> _Raw data_:
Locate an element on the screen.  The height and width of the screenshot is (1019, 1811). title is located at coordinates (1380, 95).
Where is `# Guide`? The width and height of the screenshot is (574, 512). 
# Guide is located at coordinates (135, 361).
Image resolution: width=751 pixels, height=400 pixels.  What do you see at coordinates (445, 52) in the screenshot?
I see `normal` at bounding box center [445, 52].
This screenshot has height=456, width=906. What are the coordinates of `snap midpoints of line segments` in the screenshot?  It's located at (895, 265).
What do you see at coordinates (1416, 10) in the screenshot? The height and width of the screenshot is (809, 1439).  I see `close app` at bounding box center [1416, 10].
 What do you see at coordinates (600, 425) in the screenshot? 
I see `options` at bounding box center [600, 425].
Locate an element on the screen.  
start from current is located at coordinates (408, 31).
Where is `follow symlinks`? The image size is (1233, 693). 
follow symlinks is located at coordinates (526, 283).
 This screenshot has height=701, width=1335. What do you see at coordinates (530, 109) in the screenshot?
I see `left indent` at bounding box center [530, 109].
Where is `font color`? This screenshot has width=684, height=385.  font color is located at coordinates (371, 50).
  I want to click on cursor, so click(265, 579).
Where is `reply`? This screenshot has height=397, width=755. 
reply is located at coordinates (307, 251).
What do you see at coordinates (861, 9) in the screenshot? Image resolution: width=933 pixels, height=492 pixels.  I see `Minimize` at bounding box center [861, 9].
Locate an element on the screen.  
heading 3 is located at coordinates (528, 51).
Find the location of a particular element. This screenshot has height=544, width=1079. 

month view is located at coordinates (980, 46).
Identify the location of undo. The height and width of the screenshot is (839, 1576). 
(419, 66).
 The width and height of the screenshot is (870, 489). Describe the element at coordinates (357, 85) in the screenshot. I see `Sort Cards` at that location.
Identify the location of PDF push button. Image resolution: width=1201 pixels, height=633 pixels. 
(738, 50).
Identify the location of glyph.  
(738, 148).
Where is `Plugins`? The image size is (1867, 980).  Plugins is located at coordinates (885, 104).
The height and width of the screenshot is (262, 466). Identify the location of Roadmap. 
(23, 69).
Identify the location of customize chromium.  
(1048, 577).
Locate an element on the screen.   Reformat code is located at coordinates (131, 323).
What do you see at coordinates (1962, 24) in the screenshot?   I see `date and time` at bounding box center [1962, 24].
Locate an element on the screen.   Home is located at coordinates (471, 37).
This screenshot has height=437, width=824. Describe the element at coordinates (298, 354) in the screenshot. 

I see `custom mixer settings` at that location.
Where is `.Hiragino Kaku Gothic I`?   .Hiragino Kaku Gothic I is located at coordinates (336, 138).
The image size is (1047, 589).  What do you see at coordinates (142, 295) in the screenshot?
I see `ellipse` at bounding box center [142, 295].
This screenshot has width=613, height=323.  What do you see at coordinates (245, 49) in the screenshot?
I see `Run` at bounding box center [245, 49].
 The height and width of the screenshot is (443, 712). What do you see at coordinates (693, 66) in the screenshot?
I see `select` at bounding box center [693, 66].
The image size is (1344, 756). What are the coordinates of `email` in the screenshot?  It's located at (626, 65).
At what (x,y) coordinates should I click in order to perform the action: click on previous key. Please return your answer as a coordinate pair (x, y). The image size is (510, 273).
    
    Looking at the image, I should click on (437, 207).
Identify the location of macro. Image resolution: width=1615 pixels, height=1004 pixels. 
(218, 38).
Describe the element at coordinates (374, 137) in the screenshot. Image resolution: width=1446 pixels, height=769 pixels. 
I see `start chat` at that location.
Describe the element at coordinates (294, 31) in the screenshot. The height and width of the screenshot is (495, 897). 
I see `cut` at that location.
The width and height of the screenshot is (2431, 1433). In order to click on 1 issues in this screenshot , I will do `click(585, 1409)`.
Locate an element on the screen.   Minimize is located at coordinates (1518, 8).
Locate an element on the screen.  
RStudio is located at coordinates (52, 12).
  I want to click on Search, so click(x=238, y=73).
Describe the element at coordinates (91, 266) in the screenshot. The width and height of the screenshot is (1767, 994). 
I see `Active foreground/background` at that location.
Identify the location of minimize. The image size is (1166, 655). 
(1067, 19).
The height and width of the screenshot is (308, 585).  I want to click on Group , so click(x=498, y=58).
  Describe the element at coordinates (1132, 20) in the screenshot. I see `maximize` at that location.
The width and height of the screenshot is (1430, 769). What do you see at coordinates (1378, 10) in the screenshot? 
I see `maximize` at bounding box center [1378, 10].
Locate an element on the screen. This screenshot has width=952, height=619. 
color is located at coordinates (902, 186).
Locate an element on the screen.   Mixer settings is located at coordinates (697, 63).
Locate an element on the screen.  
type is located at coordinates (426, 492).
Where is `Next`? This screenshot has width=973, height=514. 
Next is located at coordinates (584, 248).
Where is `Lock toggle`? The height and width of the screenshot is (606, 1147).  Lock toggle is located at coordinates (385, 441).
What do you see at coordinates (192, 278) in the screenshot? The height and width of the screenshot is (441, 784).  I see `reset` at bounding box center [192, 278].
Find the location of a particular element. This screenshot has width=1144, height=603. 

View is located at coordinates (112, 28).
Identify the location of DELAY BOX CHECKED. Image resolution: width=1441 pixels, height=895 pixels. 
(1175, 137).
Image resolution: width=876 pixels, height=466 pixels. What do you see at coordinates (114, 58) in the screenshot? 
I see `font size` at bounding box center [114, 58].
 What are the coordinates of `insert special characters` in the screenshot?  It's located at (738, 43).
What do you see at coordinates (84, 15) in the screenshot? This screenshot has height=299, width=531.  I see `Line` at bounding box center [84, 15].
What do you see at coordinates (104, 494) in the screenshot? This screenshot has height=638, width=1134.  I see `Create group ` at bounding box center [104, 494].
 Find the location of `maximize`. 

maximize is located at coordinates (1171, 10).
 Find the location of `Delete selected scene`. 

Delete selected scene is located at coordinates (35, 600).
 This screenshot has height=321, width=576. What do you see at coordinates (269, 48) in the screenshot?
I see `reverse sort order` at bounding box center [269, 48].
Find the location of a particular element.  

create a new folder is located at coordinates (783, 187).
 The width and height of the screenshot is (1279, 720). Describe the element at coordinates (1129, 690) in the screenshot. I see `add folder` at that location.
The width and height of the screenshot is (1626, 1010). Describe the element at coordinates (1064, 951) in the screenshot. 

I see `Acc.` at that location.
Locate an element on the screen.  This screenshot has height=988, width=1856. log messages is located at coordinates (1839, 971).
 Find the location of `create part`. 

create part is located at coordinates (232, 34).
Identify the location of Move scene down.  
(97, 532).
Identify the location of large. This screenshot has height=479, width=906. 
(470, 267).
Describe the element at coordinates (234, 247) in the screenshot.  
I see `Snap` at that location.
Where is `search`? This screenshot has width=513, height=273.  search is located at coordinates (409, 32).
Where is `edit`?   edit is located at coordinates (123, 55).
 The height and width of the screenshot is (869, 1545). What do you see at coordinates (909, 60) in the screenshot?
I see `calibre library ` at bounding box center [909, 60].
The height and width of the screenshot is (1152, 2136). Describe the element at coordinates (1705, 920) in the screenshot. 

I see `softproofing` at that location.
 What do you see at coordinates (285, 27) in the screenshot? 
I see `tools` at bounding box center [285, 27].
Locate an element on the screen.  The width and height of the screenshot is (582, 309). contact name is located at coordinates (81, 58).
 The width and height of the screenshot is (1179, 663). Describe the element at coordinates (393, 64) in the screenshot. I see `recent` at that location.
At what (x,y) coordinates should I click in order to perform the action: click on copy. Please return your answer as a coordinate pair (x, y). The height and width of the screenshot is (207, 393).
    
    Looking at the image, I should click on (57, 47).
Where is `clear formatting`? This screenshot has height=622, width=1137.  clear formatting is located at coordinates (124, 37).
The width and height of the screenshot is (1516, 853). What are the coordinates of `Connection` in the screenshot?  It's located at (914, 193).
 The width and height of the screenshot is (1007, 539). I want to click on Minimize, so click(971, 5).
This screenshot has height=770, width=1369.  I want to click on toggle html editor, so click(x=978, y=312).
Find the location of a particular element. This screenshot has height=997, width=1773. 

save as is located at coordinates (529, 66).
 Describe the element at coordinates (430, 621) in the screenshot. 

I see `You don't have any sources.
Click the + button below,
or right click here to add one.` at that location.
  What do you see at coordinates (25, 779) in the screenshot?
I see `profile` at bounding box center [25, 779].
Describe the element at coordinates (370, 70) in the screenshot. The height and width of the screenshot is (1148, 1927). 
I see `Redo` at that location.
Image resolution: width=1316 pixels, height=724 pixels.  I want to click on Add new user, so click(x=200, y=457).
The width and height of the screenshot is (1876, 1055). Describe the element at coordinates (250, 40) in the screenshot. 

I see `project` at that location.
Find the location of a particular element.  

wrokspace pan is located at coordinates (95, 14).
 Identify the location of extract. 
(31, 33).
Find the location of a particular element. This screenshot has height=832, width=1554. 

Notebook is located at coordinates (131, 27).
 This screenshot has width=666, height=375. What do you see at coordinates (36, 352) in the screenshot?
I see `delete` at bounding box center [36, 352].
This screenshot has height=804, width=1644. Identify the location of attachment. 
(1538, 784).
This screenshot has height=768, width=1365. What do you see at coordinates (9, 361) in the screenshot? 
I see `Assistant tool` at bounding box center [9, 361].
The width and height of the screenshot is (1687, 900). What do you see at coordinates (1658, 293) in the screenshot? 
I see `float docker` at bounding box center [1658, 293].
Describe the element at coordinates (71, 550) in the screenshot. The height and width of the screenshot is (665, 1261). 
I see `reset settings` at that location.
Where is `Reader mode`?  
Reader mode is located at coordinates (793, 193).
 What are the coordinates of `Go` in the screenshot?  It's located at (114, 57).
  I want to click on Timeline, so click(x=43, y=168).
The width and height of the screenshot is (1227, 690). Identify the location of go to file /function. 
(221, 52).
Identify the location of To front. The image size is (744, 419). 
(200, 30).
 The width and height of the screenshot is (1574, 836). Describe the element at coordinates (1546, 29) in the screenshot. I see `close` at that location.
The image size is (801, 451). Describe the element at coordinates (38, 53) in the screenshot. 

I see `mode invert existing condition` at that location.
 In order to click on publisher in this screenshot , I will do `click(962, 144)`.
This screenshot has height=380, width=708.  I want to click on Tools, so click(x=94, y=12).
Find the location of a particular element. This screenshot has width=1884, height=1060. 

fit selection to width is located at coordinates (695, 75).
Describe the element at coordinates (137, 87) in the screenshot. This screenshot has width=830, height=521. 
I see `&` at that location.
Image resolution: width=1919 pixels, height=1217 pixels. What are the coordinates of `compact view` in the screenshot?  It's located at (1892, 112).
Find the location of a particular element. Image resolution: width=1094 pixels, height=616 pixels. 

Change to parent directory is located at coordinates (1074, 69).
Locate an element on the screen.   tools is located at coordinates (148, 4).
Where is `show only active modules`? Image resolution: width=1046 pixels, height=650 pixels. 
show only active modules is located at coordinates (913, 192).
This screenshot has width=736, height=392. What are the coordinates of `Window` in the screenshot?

> _Aim of the task_:
Copy out the material from the line containing "Image resolution: width=751" through the line containing "start from current", both ends included, reproducing those lines verbatim and nothing else.

> _Output of the task_:
Image resolution: width=751 pixels, height=400 pixels.  What do you see at coordinates (445, 52) in the screenshot?
I see `normal` at bounding box center [445, 52].
This screenshot has height=456, width=906. What are the coordinates of `snap midpoints of line segments` in the screenshot?  It's located at (895, 265).
What do you see at coordinates (1416, 10) in the screenshot? The height and width of the screenshot is (809, 1439).  I see `close app` at bounding box center [1416, 10].
 What do you see at coordinates (600, 425) in the screenshot? 
I see `options` at bounding box center [600, 425].
Locate an element on the screen.  
start from current is located at coordinates (408, 31).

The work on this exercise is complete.